[Item-finding listing]
--*--
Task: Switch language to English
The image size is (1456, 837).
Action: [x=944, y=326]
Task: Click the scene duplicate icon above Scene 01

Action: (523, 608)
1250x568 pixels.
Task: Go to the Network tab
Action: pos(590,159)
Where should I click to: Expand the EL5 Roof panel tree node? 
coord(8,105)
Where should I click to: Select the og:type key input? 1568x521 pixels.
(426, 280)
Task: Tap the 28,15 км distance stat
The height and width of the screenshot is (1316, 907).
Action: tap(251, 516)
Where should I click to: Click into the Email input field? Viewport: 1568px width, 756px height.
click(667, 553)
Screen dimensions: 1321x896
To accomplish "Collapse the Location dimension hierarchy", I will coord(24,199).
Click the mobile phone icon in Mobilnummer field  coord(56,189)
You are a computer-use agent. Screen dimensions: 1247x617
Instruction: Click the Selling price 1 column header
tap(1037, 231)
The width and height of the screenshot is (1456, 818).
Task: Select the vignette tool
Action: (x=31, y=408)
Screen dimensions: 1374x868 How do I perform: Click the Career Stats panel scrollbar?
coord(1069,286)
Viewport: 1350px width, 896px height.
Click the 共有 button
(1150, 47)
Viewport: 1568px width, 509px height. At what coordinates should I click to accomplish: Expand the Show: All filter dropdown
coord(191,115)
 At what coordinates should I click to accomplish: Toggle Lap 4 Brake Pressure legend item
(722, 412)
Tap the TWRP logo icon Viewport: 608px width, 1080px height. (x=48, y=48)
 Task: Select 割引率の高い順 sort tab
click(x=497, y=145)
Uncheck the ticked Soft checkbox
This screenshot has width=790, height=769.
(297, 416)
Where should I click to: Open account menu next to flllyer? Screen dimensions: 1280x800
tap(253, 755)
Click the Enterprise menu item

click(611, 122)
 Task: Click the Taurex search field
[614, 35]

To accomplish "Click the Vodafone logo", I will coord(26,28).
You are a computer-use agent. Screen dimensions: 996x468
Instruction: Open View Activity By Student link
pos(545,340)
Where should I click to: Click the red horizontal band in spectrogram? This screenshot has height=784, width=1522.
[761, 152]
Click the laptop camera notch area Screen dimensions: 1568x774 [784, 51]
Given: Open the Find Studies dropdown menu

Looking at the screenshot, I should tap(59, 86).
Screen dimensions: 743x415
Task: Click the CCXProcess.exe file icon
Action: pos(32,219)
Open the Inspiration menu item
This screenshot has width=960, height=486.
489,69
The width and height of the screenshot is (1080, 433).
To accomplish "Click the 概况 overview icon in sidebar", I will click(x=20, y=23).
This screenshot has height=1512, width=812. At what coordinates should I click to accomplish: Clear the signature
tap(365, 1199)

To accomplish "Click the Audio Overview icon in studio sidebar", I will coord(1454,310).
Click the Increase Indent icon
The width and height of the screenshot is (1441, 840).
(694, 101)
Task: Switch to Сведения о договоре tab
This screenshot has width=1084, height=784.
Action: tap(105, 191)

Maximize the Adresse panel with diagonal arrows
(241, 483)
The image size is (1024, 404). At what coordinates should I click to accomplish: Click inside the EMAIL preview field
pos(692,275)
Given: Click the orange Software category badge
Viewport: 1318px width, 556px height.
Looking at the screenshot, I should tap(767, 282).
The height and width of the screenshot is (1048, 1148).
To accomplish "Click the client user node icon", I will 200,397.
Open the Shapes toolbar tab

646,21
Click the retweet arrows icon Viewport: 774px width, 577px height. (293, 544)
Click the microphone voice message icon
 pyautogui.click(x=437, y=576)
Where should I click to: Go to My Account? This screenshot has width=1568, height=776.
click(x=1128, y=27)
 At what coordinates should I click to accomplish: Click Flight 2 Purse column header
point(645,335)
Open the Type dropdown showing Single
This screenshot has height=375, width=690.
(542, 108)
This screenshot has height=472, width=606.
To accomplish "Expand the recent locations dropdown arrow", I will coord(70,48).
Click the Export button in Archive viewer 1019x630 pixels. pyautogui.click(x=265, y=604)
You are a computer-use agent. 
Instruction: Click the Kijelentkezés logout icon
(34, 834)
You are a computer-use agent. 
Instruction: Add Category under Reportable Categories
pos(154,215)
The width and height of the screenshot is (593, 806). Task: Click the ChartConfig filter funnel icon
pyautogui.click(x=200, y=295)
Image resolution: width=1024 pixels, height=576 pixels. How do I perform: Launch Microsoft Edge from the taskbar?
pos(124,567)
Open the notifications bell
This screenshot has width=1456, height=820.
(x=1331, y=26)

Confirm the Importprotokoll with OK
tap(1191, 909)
--*--
→ **Stated problem**: Scale the listing starting at the line that contains "This screenshot has height=472, width=606." and ending at the last line of the listing, both included. Write these lines out again with their requests, multiplying every coordinate in the answers by 1.75 and rounding to whole numbers, with halves rounded up.

→ **Output**:
This screenshot has height=472, width=606.
To accomplish "Expand the recent locations dropdown arrow", I will coord(123,84).
Click the Export button in Archive viewer 1019x630 pixels. pyautogui.click(x=464, y=1057)
You are a computer-use agent. 
Instruction: Click the Kijelentkezés logout icon
(60, 1460)
You are a computer-use agent. 
Instruction: Add Category under Reportable Categories
pos(270,376)
The width and height of the screenshot is (593, 806). Task: Click the ChartConfig filter funnel icon
pyautogui.click(x=350, y=516)
Image resolution: width=1024 pixels, height=576 pixels. How do I perform: Launch Microsoft Edge from the taskbar?
pos(217,992)
Open the notifications bell
This screenshot has width=1456, height=820.
(x=2329, y=46)

Confirm the Importprotokoll with OK
tap(2084, 1591)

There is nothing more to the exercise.